[Saved entries]
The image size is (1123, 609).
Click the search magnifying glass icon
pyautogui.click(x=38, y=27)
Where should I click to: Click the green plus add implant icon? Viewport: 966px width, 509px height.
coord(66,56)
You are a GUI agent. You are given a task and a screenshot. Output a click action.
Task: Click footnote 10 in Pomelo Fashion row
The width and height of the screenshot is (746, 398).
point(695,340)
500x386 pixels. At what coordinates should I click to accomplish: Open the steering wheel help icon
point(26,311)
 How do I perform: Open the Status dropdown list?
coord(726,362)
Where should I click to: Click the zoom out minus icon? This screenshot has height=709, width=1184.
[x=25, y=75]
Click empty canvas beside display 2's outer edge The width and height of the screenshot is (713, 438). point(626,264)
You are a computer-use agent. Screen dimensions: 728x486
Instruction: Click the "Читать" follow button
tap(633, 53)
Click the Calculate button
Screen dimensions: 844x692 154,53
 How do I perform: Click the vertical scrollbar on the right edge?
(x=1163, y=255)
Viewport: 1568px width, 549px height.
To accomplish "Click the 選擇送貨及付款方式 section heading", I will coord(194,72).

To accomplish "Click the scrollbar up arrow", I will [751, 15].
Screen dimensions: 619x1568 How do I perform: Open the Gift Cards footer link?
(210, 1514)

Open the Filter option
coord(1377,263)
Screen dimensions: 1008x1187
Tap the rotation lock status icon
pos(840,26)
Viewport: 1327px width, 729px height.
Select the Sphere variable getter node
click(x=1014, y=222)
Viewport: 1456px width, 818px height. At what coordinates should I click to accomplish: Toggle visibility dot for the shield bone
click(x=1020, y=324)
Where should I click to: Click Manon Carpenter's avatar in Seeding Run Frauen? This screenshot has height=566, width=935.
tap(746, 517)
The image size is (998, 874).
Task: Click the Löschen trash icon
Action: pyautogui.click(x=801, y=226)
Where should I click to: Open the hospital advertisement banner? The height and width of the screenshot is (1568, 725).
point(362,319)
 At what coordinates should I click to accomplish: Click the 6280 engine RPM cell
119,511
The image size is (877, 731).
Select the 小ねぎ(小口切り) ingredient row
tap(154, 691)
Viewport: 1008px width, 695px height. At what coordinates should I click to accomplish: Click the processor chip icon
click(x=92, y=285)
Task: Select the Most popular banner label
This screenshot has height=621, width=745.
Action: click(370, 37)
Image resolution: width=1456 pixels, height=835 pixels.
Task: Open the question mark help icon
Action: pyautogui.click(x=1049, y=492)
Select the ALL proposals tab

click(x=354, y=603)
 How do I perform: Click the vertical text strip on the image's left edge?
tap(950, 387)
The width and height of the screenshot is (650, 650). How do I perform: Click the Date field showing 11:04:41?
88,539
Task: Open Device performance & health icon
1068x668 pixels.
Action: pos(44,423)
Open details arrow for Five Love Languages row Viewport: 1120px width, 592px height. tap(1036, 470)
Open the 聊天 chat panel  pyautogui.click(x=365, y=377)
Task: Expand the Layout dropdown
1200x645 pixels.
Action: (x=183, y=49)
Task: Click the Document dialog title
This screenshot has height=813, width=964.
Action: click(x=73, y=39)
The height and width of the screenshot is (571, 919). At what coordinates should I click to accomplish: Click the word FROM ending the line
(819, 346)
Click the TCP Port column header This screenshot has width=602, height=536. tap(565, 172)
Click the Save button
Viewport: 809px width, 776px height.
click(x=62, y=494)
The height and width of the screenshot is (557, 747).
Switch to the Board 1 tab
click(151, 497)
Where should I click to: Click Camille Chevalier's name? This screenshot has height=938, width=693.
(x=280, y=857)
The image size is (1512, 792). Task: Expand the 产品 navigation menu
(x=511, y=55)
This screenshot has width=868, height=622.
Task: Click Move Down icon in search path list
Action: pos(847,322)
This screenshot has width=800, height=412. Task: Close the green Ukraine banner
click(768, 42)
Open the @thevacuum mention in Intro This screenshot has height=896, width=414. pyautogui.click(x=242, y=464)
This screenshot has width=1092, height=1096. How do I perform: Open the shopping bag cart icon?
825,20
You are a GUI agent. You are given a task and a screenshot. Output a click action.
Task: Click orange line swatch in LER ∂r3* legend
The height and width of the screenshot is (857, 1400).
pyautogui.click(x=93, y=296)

### Work item
In the records above, find every line containing the word "will" and show it.

### Task response
To accomplish "Click the 選擇送貨及付款方式 section heading", I will coord(194,72).
To accomplish "Click the scrollbar up arrow", I will [751, 15].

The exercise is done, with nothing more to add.